> What is required: Your task is to retype all of the records below with complete accuracy.

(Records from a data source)
.....
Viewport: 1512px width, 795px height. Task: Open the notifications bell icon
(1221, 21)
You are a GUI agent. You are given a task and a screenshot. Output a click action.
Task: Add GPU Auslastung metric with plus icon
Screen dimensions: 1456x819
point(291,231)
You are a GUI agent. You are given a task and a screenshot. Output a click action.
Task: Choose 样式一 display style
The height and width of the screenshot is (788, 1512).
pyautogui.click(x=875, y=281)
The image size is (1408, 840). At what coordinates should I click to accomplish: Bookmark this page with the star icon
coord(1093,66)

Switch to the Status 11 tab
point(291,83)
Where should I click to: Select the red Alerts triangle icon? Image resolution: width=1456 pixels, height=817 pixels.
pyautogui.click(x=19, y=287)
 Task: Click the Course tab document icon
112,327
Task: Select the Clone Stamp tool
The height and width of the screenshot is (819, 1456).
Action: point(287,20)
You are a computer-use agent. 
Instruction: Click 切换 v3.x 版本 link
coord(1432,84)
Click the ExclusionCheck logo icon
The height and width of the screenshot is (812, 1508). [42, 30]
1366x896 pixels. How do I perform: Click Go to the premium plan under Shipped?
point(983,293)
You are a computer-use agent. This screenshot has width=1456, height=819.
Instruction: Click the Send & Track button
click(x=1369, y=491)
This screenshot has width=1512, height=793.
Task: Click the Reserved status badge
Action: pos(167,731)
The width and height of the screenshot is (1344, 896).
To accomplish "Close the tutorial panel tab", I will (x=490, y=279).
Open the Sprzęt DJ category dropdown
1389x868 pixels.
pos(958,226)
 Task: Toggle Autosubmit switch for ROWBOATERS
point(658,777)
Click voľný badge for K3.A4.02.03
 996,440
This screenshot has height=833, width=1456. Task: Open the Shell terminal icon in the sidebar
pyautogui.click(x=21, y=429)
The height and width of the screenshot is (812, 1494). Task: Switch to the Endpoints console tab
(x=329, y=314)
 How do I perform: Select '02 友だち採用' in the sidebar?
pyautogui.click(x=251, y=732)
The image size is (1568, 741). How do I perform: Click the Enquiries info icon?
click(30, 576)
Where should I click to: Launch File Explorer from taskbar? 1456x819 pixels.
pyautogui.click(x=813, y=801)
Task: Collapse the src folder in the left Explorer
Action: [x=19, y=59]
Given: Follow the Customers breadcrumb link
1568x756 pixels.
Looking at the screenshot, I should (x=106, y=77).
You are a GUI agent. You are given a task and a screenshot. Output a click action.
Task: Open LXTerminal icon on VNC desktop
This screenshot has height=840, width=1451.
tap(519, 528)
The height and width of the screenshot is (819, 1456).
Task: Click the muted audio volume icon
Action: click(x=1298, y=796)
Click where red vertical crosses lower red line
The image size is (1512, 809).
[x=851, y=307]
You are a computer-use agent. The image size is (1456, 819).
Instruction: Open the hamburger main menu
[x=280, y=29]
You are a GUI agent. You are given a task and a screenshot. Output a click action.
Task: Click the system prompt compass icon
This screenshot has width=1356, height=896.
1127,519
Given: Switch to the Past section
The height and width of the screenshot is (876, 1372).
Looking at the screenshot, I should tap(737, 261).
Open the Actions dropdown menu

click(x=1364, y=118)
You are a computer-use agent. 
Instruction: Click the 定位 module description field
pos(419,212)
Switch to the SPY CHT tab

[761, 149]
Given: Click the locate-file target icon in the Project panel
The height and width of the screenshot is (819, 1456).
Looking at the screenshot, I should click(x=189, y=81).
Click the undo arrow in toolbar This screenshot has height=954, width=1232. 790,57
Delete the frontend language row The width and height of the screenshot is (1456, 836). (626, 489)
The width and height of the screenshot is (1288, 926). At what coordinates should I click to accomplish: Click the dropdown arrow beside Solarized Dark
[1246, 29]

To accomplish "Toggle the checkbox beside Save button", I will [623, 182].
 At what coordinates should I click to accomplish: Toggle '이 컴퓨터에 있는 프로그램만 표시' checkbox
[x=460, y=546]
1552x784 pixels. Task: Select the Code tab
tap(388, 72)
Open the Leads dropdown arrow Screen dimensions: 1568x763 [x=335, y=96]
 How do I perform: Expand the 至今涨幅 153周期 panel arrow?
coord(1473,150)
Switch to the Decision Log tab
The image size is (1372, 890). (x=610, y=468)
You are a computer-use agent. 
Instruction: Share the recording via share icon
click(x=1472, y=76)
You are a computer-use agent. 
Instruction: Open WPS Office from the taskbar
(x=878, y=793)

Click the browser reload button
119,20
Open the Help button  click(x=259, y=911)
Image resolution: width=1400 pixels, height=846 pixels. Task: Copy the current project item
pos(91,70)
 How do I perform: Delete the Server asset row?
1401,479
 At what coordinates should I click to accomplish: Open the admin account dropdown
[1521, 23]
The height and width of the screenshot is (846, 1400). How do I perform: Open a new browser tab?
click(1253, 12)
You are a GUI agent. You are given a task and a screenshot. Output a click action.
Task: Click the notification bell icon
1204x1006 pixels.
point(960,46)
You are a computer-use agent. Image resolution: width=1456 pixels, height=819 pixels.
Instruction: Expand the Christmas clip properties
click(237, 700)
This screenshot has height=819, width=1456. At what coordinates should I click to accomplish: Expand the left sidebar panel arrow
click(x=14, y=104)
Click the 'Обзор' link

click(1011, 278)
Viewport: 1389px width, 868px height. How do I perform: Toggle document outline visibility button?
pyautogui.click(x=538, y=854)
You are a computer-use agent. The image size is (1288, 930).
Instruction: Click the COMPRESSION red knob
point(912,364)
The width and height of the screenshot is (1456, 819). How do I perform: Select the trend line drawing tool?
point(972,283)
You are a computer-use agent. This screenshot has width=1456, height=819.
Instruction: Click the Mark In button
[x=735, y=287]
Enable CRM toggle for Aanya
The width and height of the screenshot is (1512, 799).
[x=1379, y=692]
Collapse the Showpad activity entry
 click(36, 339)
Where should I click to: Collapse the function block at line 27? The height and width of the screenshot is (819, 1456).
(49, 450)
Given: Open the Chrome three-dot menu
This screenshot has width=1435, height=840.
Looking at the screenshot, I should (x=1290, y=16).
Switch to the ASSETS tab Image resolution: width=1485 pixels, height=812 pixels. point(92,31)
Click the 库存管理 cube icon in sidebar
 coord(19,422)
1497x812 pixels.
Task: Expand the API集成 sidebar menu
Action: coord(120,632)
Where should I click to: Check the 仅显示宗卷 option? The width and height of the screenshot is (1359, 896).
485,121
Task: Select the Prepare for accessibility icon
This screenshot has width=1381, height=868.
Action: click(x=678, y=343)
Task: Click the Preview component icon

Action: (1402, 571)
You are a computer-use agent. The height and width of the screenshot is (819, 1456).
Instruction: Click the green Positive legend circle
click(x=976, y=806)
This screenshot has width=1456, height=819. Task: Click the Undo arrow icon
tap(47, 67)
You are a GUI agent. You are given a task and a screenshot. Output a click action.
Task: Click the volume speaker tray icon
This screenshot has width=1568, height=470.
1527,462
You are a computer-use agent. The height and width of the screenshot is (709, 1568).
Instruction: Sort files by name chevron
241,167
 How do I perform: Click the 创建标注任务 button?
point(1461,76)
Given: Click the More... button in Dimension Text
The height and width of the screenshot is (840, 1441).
.....
> Answer section:
Viewport: 1512px width, 795px height. Task: Open the notifications bell icon
(1221, 21)
You are a GUI agent. You are given a task and a screenshot. Output a click action.
Task: Add GPU Auslastung metric with plus icon
Screen dimensions: 1456x819
point(291,231)
You are a GUI agent. You are given a task and a screenshot. Output a click action.
Task: Choose 样式一 display style
The height and width of the screenshot is (788, 1512).
pyautogui.click(x=875, y=281)
The image size is (1408, 840). At what coordinates should I click to accomplish: Bookmark this page with the star icon
coord(1093,66)

Switch to the Status 11 tab
point(291,83)
Where should I click to: Select the red Alerts triangle icon? Image resolution: width=1456 pixels, height=817 pixels.
pyautogui.click(x=19, y=287)
 Task: Click the Course tab document icon
112,327
Task: Select the Clone Stamp tool
The height and width of the screenshot is (819, 1456).
Action: point(287,20)
You are a computer-use agent. 
Instruction: Click 切换 v3.x 版本 link
coord(1432,84)
Click the ExclusionCheck logo icon
The height and width of the screenshot is (812, 1508). [42, 30]
1366x896 pixels. How do I perform: Click Go to the premium plan under Shipped?
point(983,293)
You are a computer-use agent. This screenshot has width=1456, height=819.
Instruction: Click the Send & Track button
click(x=1369, y=491)
This screenshot has width=1512, height=793.
Task: Click the Reserved status badge
Action: pos(167,731)
The width and height of the screenshot is (1344, 896).
To accomplish "Close the tutorial panel tab", I will (x=490, y=279).
Open the Sprzęt DJ category dropdown
1389x868 pixels.
pos(958,226)
 Task: Toggle Autosubmit switch for ROWBOATERS
point(658,777)
Click voľný badge for K3.A4.02.03
 996,440
This screenshot has height=833, width=1456. Task: Open the Shell terminal icon in the sidebar
pyautogui.click(x=21, y=429)
The height and width of the screenshot is (812, 1494). Task: Switch to the Endpoints console tab
(x=329, y=314)
 How do I perform: Select '02 友だち採用' in the sidebar?
pyautogui.click(x=251, y=732)
The image size is (1568, 741). How do I perform: Click the Enquiries info icon?
click(30, 576)
Where should I click to: Launch File Explorer from taskbar? 1456x819 pixels.
pyautogui.click(x=813, y=801)
Task: Collapse the src folder in the left Explorer
Action: [x=19, y=59]
Given: Follow the Customers breadcrumb link
1568x756 pixels.
Looking at the screenshot, I should (x=106, y=77).
You are a GUI agent. You are given a task and a screenshot. Output a click action.
Task: Open LXTerminal icon on VNC desktop
This screenshot has height=840, width=1451.
tap(519, 528)
The height and width of the screenshot is (819, 1456).
Task: Click the muted audio volume icon
Action: click(x=1298, y=796)
Click where red vertical crosses lower red line
The image size is (1512, 809).
[x=851, y=307]
You are a computer-use agent. The image size is (1456, 819).
Instruction: Open the hamburger main menu
[x=280, y=29]
You are a GUI agent. You are given a task and a screenshot. Output a click action.
Task: Click the system prompt compass icon
This screenshot has width=1356, height=896.
1127,519
Given: Switch to the Past section
The height and width of the screenshot is (876, 1372).
Looking at the screenshot, I should tap(737, 261).
Open the Actions dropdown menu

click(x=1364, y=118)
You are a computer-use agent. 
Instruction: Click the 定位 module description field
pos(419,212)
Switch to the SPY CHT tab

[761, 149]
Given: Click the locate-file target icon in the Project panel
The height and width of the screenshot is (819, 1456).
Looking at the screenshot, I should click(x=189, y=81).
Click the undo arrow in toolbar This screenshot has height=954, width=1232. 790,57
Delete the frontend language row The width and height of the screenshot is (1456, 836). (626, 489)
The width and height of the screenshot is (1288, 926). At what coordinates should I click to accomplish: Click the dropdown arrow beside Solarized Dark
[1246, 29]

To accomplish "Toggle the checkbox beside Save button", I will [623, 182].
 At what coordinates should I click to accomplish: Toggle '이 컴퓨터에 있는 프로그램만 표시' checkbox
[x=460, y=546]
1552x784 pixels. Task: Select the Code tab
tap(388, 72)
Open the Leads dropdown arrow Screen dimensions: 1568x763 [x=335, y=96]
 How do I perform: Expand the 至今涨幅 153周期 panel arrow?
coord(1473,150)
Switch to the Decision Log tab
The image size is (1372, 890). (x=610, y=468)
You are a computer-use agent. 
Instruction: Share the recording via share icon
click(x=1472, y=76)
You are a computer-use agent. 
Instruction: Open WPS Office from the taskbar
(x=878, y=793)

Click the browser reload button
119,20
Open the Help button  click(x=259, y=911)
Image resolution: width=1400 pixels, height=846 pixels. Task: Copy the current project item
pos(91,70)
 How do I perform: Delete the Server asset row?
1401,479
 At what coordinates should I click to accomplish: Open the admin account dropdown
[1521, 23]
The height and width of the screenshot is (846, 1400). How do I perform: Open a new browser tab?
click(1253, 12)
You are a GUI agent. You are given a task and a screenshot. Output a click action.
Task: Click the notification bell icon
1204x1006 pixels.
point(960,46)
You are a computer-use agent. Image resolution: width=1456 pixels, height=819 pixels.
Instruction: Expand the Christmas clip properties
click(237, 700)
This screenshot has height=819, width=1456. At what coordinates should I click to accomplish: Expand the left sidebar panel arrow
click(x=14, y=104)
Click the 'Обзор' link

click(1011, 278)
Viewport: 1389px width, 868px height. How do I perform: Toggle document outline visibility button?
pyautogui.click(x=538, y=854)
You are a computer-use agent. The image size is (1288, 930).
Instruction: Click the COMPRESSION red knob
point(912,364)
The width and height of the screenshot is (1456, 819). How do I perform: Select the trend line drawing tool?
point(972,283)
You are a computer-use agent. This screenshot has width=1456, height=819.
Instruction: Click the Mark In button
[x=735, y=287]
Enable CRM toggle for Aanya
The width and height of the screenshot is (1512, 799).
[x=1379, y=692]
Collapse the Showpad activity entry
 click(36, 339)
Where should I click to: Collapse the function block at line 27? The height and width of the screenshot is (819, 1456).
(49, 450)
Given: Open the Chrome three-dot menu
This screenshot has width=1435, height=840.
Looking at the screenshot, I should (x=1290, y=16).
Switch to the ASSETS tab Image resolution: width=1485 pixels, height=812 pixels. point(92,31)
Click the 库存管理 cube icon in sidebar
 coord(19,422)
1497x812 pixels.
Task: Expand the API集成 sidebar menu
Action: coord(120,632)
Where should I click to: Check the 仅显示宗卷 option? The width and height of the screenshot is (1359, 896).
485,121
Task: Select the Prepare for accessibility icon
This screenshot has width=1381, height=868.
Action: click(x=678, y=343)
Task: Click the Preview component icon

Action: (1402, 571)
You are a computer-use agent. The height and width of the screenshot is (819, 1456).
Instruction: Click the green Positive legend circle
click(x=976, y=806)
This screenshot has width=1456, height=819. Task: Click the Undo arrow icon
tap(47, 67)
You are a GUI agent. You are given a task and a screenshot. Output a click action.
Task: Click the volume speaker tray icon
This screenshot has width=1568, height=470.
1527,462
You are a computer-use agent. The height and width of the screenshot is (709, 1568).
Instruction: Sort files by name chevron
241,167
 How do I perform: Click the 创建标注任务 button?
point(1461,76)
Given: Click the More... button in Dimension Text
The height and width of the screenshot is (840, 1441).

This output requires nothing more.